Quasar Detection using Linear Support Vector Machine with Learning From Mistakes Methodology

The field of Astronomy requires the collection and assimilation of vast volumes of data. The data handling and processing problem has become severe as the sheer volume of data produced by scientific instruments each night grows exponentially. This problem becomes extensive for conventional methods of processing the data, which was mostly manual, but is the perfect setting for the use of Machine Learning approaches. While building classifiers for Astronomy, the cost of losing a rare object like supernovae or quasars to detection losses is far more severe than having many false positives, given the rarity and scientific value of these objects. In this paper, a Linear Support Vector Machine (LSVM) is explored to detect Quasars, which are extremely bright objects in which a supermassive black hole is surrounded by a luminous accretion disk. In Astronomy, it is vital to correctly identify quasars, as they are very rare in nature.
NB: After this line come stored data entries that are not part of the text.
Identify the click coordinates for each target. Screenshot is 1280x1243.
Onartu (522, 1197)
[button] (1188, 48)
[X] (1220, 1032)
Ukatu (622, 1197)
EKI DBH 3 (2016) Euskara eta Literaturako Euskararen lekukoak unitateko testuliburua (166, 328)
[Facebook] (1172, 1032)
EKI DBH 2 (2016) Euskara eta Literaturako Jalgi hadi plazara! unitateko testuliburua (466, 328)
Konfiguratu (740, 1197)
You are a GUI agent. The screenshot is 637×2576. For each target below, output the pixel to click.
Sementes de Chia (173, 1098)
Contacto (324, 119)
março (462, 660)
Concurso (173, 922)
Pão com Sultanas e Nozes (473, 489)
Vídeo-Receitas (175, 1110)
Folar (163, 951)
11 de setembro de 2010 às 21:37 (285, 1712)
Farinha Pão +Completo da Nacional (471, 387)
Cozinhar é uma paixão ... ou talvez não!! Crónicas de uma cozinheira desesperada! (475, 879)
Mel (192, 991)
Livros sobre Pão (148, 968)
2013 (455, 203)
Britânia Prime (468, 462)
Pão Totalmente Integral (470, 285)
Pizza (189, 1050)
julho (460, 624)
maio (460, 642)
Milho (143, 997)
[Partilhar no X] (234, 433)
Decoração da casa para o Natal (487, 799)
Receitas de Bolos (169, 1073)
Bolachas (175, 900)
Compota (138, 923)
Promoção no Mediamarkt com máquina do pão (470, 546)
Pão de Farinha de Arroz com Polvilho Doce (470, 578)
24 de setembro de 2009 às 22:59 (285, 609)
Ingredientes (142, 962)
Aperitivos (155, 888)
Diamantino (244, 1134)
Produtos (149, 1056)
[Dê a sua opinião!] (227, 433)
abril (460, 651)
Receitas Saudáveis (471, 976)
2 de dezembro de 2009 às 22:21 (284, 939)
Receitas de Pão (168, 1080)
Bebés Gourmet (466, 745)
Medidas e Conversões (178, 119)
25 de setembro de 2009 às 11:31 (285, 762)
Their rarity creates a class-imbalance problem that needs to be taken into consideration. The class-imbalance problem and high cost of misclassification are taken into account while designing the classifier. To achieve this detection, a novel classifier is explored, and its performance is evaluated. It was observed that LSVM along with Ensemble Bagged Trees (EBT) achieved a 10x reduction in the False Negative Rate, using the Learning from Mistakes methodology.